ALBUM REVIEW: Jimi Hendrix Experience – Electric Ladyland 50th Anniversary Edition

Sony Music - November 9th 2018

Where do you start with Hendrix? Well years ago as a seven year old kid I started here. My dad already had the first two Jimi Hendrix Experience albums and I went out with my second round of pocket money and bought my fourth ever album,though the copy I has came with the original cover that my mother covered over with brown paper which to her credit kept the album in nice mint condition till I took it when I got to art college.

At the time as such a young kid listening to Hendrix was like learning a new language and I’ll credit him at least partially with opening my eyes to all kinds of music. 50 years on Electric Ladyland is rightly still considered a benchmark for Rock music, today there are precious few artists with fraction of Hendrix’ vision and when you revisit this album 50 years after its birth, it really brings that home with a bang. Even more so with all the demos, outtakes and not least the ’68 show from the Hollywood Bowl.

It would be churlish to try and review the actual album here, after all there are hundreds of great reviews out there, the best though in my opinion are the ones written contemporaneously, without the benefit of hindsight or context, they are the reviews that show the excitement of the moment, the feeling that anything was possible.

What gets me most about Electric Ladyland though is its imperfection, its rawness, like its just been hewn from stone, and there it stands surrounded by shards, just born, newly visible.
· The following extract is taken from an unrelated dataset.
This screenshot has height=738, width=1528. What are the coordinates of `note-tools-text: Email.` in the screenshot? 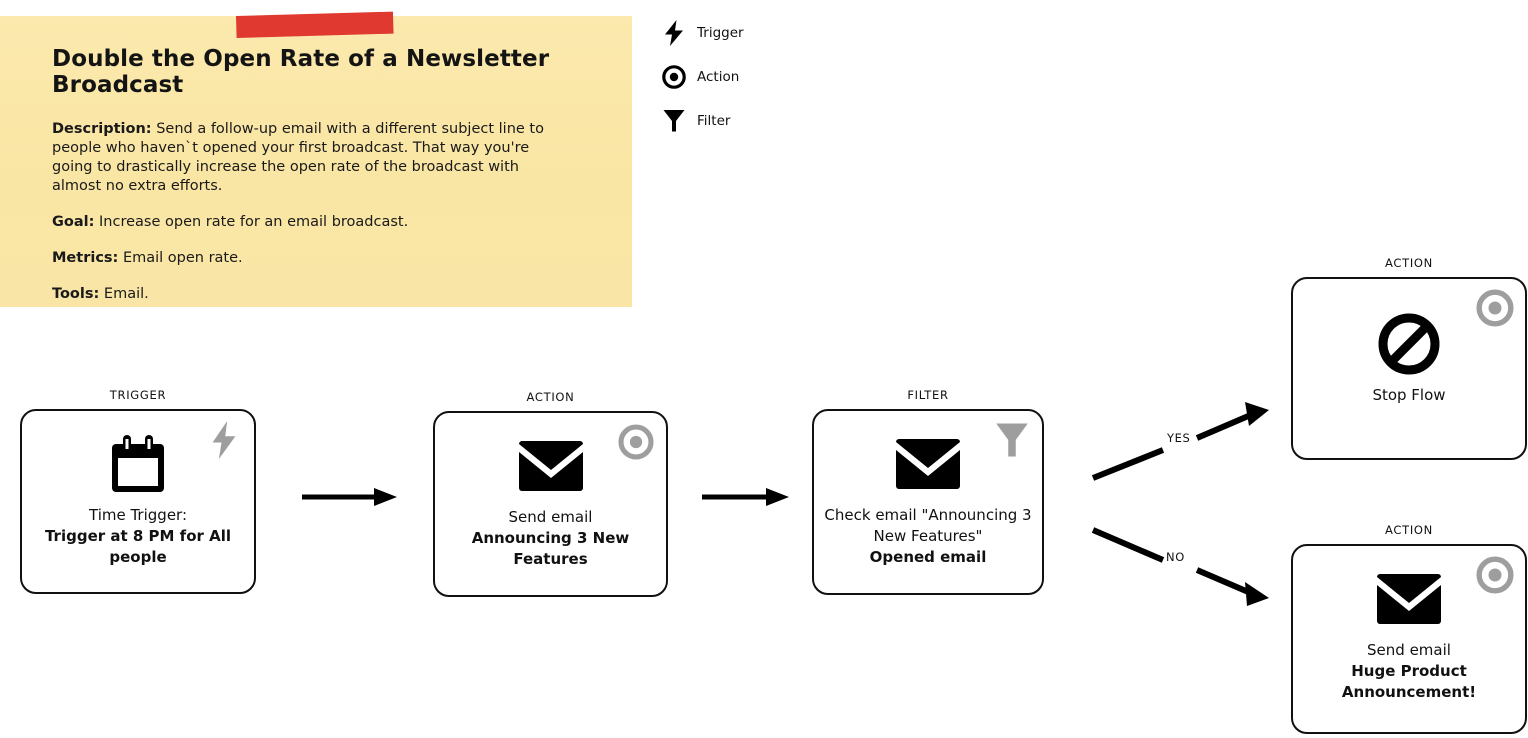 It's located at (124, 294).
It’s  self-indulgent, it’s clearly improvised in parts, but yet its all held together by the sheer force of will and chemistry of Hendrix and his band, well that and the absolute quality of the songs.

50 years later Ladyland stands the test of time wonderfully well, it’s soulful, it’s charismatic, its full of seemingly boundless energy and its relentless, there may be no final destination but there’s a journey and as journeys go this is the one you will always remember and the one all others will be measured against.
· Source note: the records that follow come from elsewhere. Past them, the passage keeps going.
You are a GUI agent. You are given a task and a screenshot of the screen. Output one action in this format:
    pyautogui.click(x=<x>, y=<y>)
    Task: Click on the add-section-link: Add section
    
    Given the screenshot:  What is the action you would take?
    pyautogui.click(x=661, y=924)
My only concern with the remastering of this 50th anniversary release is that whereas when you listen to the original vinyl you hear that raw and at times muddy sound, particularly the bass and deeper drum tones; cleaned up you lose the bleed of Hendrix’ guitar which seemed to seep into every track of the recording like the lifeblood of the album. So on one hand its great to have the separation of the other two players but on the other you lose that real sense of excitement that you feel wen you drop the needle into the grove.
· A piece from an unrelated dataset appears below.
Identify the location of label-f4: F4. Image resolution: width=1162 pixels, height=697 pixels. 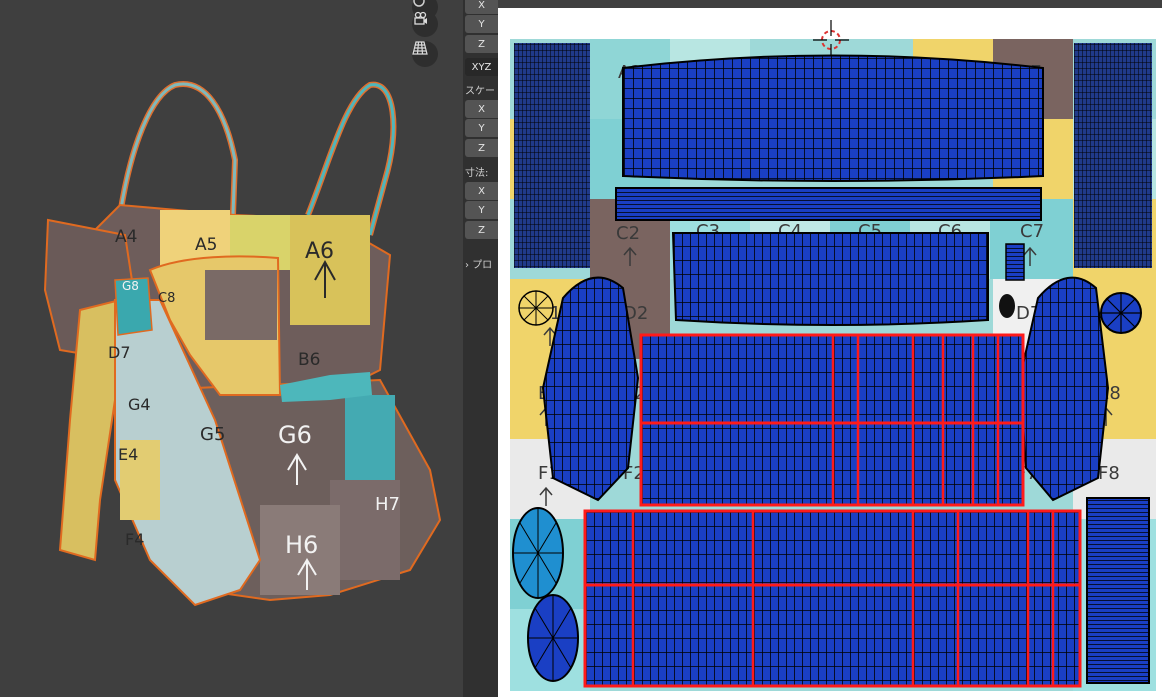
(134, 540).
I’d argue thought that isn’t the real  draw here, its the bonus material that comes with the release that will make this essential. That material runs to over two hours and most interesting for me at least are the multiple takes of certain songs which I guess are the closest to understanding the feeling in the studio and the interaction of the players as were ever likely to get. Maybe even better than the studio outtakes and demos though is the Hollywood Bowl show recorded a few days before the release of the original album which sounds like it’s not been tweaked too much at all. It’s the perfect accompaniment to this set.